---------- Excerto do documento ----------

A secção de Portugal do Centro de Informação Regional das Nações Unidas para a Europa Ocidental entrevistou o eurodeputado Pedro Silva Pereira (membro do Partido Socialista Europeu, eleito por Portugal), autor de um relatório  que pede aos países da União Europeia (UE) para reconfirmarem o compromisso de afetar 0,7% do Rendimento Nacional Bruto (RNB) à Ajuda Pública ao Desenvolvimento (APD).

O Parlamento Europeu (PE) aprovou esse relatório, em sessão plenária, no dia 19 de maio, e é o seu contributo para a definição da posição negocial da UE na Terceira Conferência Internacional sobre Financiamento para o Desenvolvimento, promovida pelas Nações Unidas, que terá lugar em Adis Abeba, na Etiópia, de 13 a 16 de julho.

 

Os 17 Objetivos do Desenvolvimento Sustentável (ODS) – que deverão ser aprovados numa cimeira da ONU, em setembro - representam uma agenda ambiciosa de transformação até 2030. A Conferência das Nações Unidas sobre Comércio e Desenvolvimento (UNCTAD, sigla em Ingês) estima que a sua implementação vai custar 2,5 biliões de dólares por ano. O que se vai debater na conferência em termos de mobilização desse dinheiro?

A agenda do desenvolvimento pós-2015 exige a mobilização de todos os recursos disponíveis em todas as fontes possíveis. Isso significa que há necessidade de um nível mais elevado de Ajuda Pública ao Desenvolvimento (APD), e que esta seja complementada pela mobilização dos recursos domésticos dos países em vias de desenvolvimento; que até agora têm desperdiçados por via da corrupção, de fluxos financeiros ilícitos ou simples ineficiência. Em terceiro lugar, é importante fazer um alinhamento do setor privado com os ODS. Só a mobilização conjugada destas três grandes fontes de financiamento permitirá responder aos desafios, mas a APD tem um poder catalisador. Logo, apesar da sua menor dimensão, em volume de dinheiro, em relação aos outros recursos disponíveis, é um elemento fundamental para captar mais recursos.

---------- Dados fornecidos ----------

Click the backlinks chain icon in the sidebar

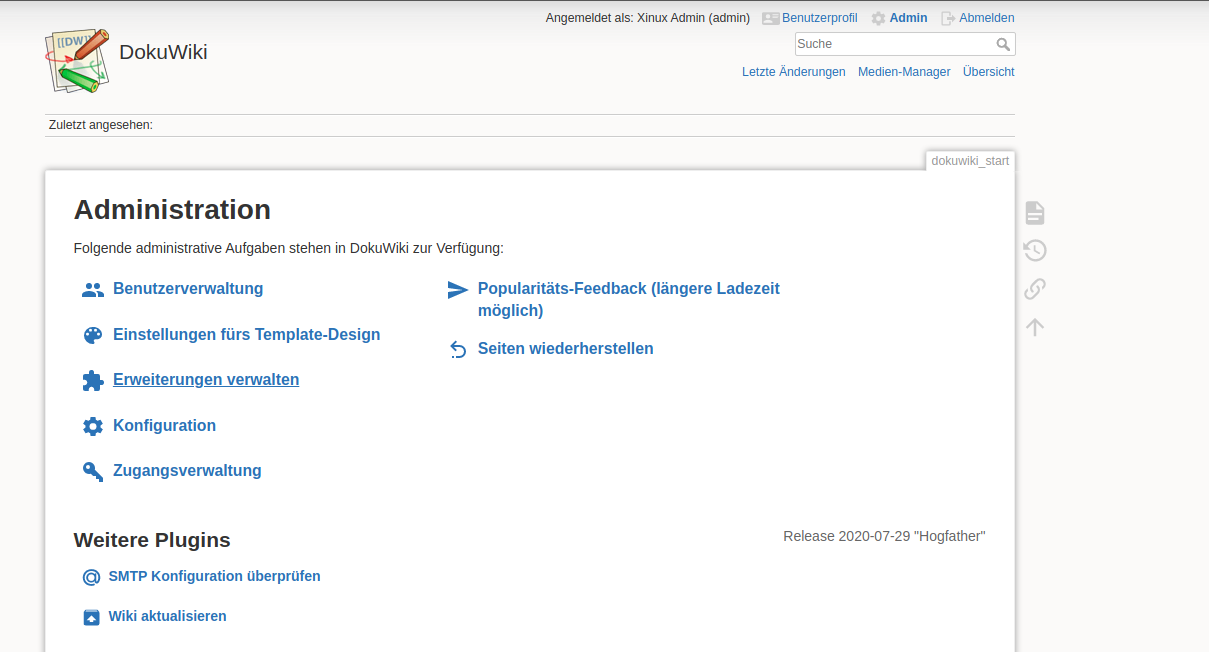click(x=1034, y=288)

----------

# Tarefas a realizar:
(A) Responda a estas perguntas com base no texto sobre o financiamento para o desenvolvimento:
(i) Que percentagem do Rendimento Nacional Bruto pede o relatório que os países da UE reconfirmem afetar à Ajuda Pública ao Desenvolvimento?
(ii) Em que cidade e em que datas terá lugar a Terceira Conferência Internacional sobre Financiamento para o Desenvolvimento?
(iii) Segundo a estimativa da UNCTAD, quanto vai custar por ano a implementação dos Objetivos do Desenvolvimento Sustentável?
(B) Prossiga o texto sobre o financiamento para o desenvolvimento a partir da última frase apresentada.

# Respostas às tarefas:
(A)
(i) 0,7% do Rendimento Nacional Bruto.
(ii) Em Adis Abeba, na Etiópia, de 13 a 16 de julho.
(iii) 2,5 biliões de dólares por ano.

(B)
A promessa da União Europeia (UE) de alocar 0,7% do Rendimento Nacional Bruto (RNB) à APD já tem várias décadas, mas apenas quatro Estados-membros a cumprem, com a média da UE a ficar nos 0,4%. No relatório que fez, e que foi aprovado como posição do Parlamento Europeu (PE) para Conferência de Adis Abeba, propõe que tal valor seja atingido em 2020. Qual deverá ser a estratégia para realmente convencer os governos?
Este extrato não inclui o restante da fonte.